== WHAT YOU HAVE TO DO ==
Isolate every line in the data with the string "agent" and copy it.

(EXERCISE MATERIAL)

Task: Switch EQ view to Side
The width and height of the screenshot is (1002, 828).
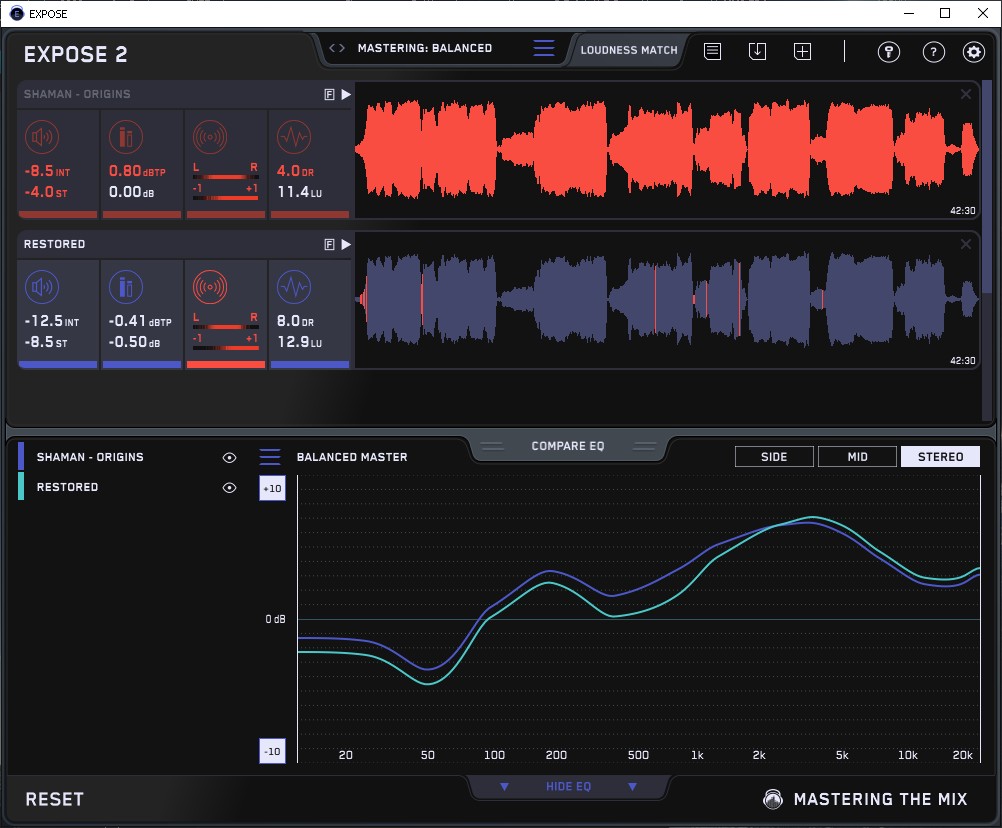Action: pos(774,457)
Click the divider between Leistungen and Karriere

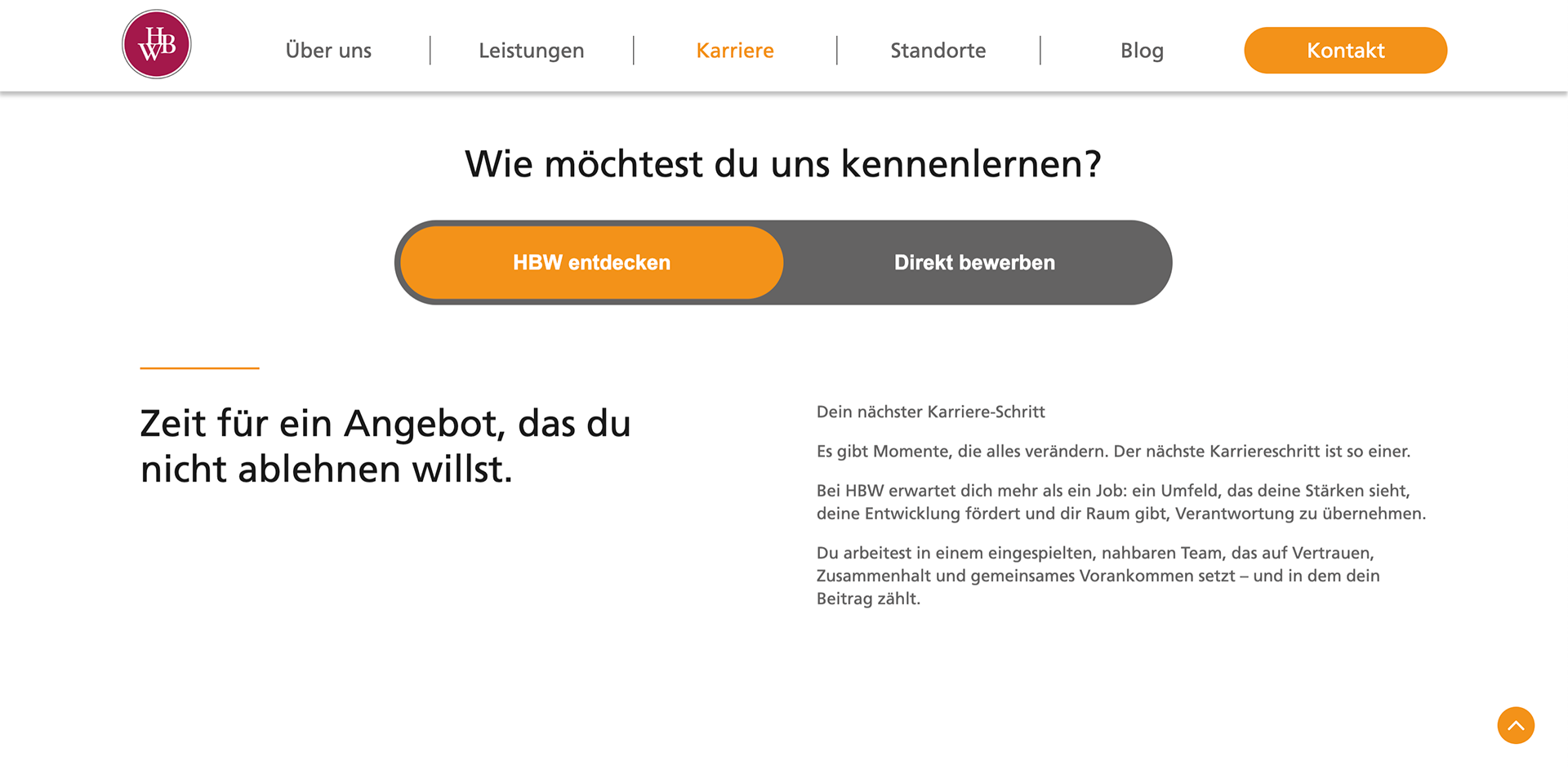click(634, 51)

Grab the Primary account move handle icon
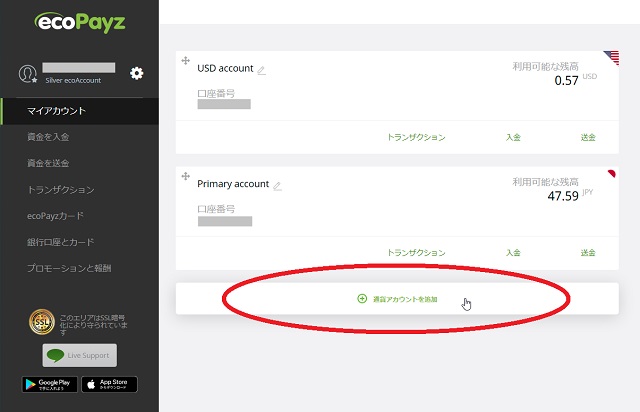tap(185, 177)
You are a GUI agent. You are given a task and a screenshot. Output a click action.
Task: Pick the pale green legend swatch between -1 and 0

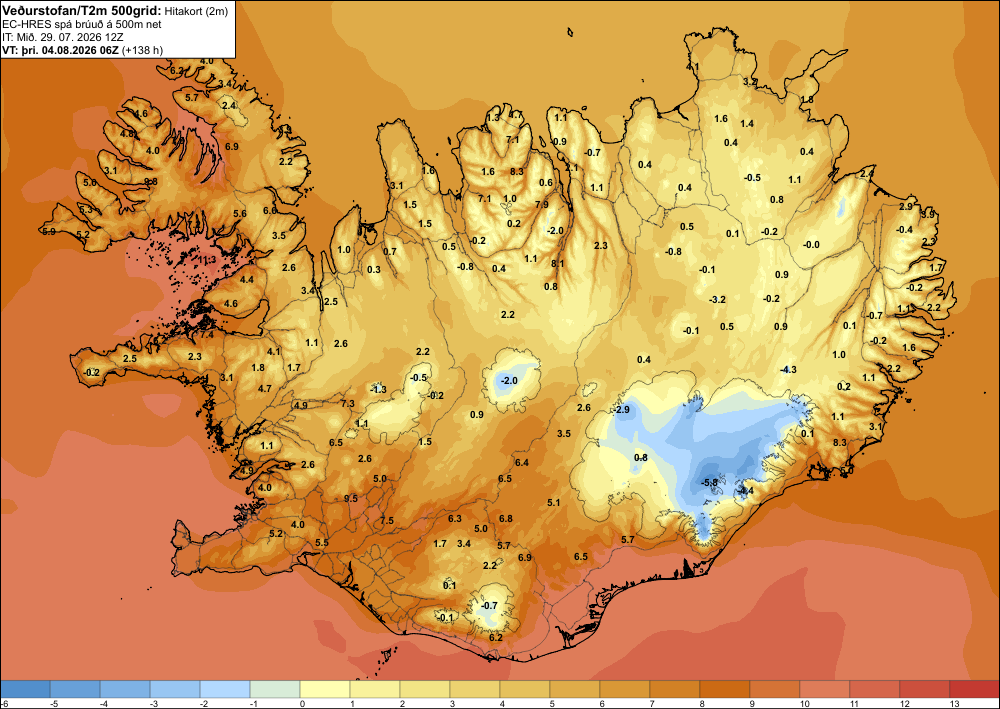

(End EXERCISE MATERIAL)
(EXERCISE MATERIAL)

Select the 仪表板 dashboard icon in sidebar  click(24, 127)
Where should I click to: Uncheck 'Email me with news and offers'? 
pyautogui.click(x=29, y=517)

(End EXERCISE MATERIAL)
(EXERCISE MATERIAL)

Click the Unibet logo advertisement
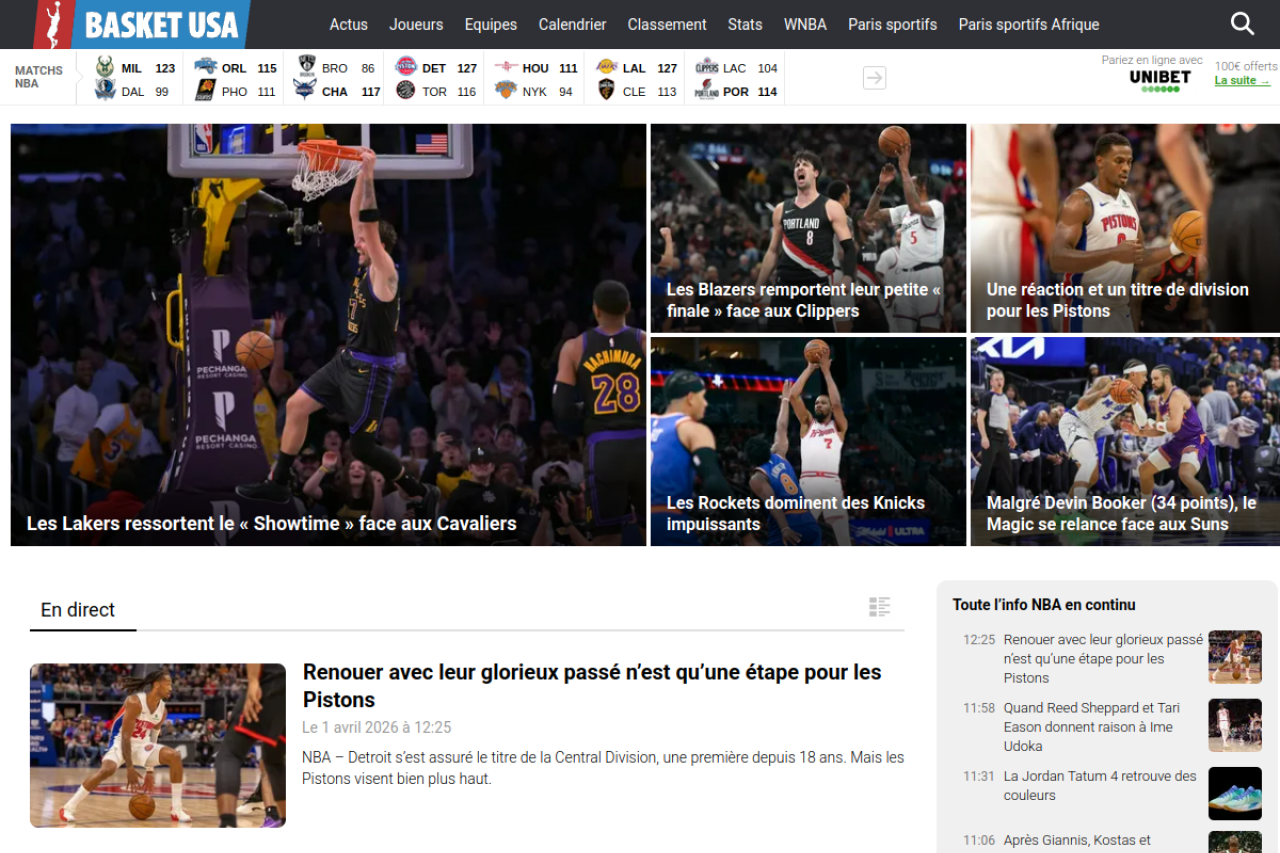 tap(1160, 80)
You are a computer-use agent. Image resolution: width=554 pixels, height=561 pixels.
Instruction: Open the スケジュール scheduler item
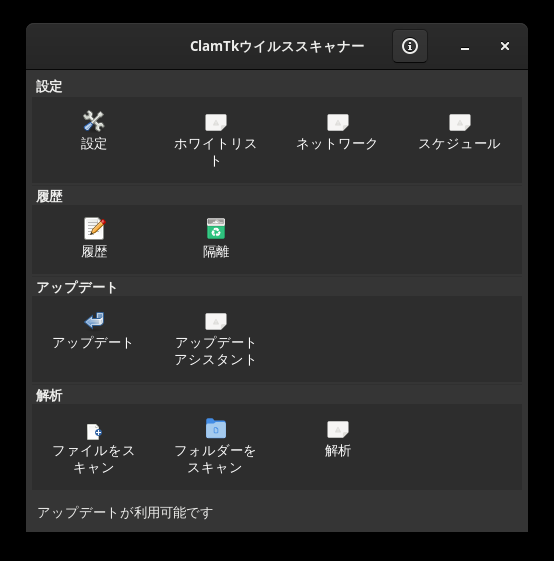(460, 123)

(End EXERCISE MATERIAL)

== SOLUTION TO THIS EXERCISE ==
You are a GUI agent. You are given a task and a screenshot. Output a click action.
You are a computer-use agent. Image resolution: width=554 pixels, height=561 pixels.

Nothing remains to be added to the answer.